ACTIVITY -> In the Jack Minker biography, in what year did he become the first chair of the computer science department?

SOURCE PASSAGE ->
Artificial intelligence researcher (1927–2021)

Jack Minker (4 July 1927 – 9 April 2021) was a leading authority in artificial intelligence, deductive databases, logic programming and non-monotonic reasoning. He was also an internationally recognized leader in the field of human rights of computer scientists. He was an Emeritus Professor in the University of Maryland Department of Computer Science, which is part of the College of Computer, Mathematical, and Natural Sciences.

==Education and early life==
Minker was born on July 4, 1927 in Brooklyn, New York. He received his Bachelor of Arts degree from Brooklyn College in 1949, Master of Arts degree from the University of Wisconsin in 1950, and PhD from the University of Pennsylvania in 1959 for research supervised by Bernard Epstein.

==Career and research==
Minker started his career in industry in 1951, working at the Bell Aircraft Corporation, RCA, and the Auerbach Corporation. He joined the University of Maryland in 1967, becoming Professor of Computer Science in 1971 and the first chair of the department in 1974. He became professor emeritus in 1998.

Minker was one of the founders of the area of deductive databases and disjunctive logic programming. He has made important contributions to semantic query optimization and to cooperative and informative answers for deductive databases. He has also developed a theoretical basis for disjunctive databases and disjunctive logic programs, developing the Generalized Closed World Assumption (GCWA).

DATA SHOWN ->
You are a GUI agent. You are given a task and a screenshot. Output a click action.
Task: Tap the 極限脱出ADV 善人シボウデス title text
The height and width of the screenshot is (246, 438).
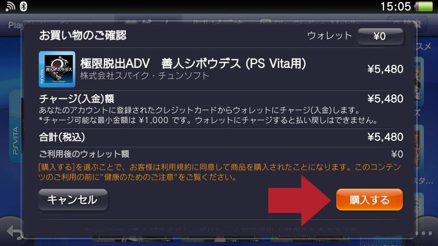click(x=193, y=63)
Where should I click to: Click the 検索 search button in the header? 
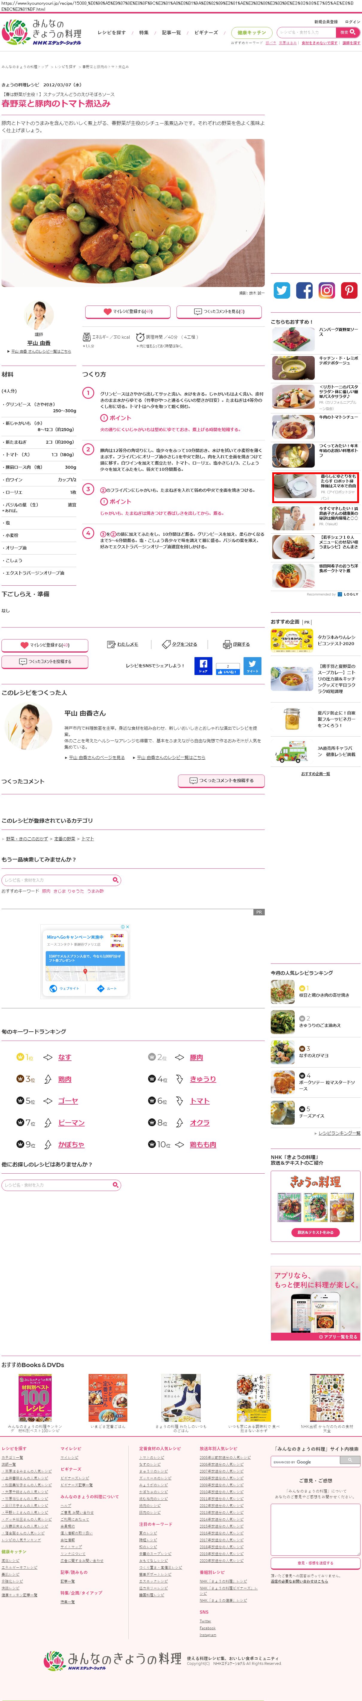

FINISHED EXERCISE -> 1974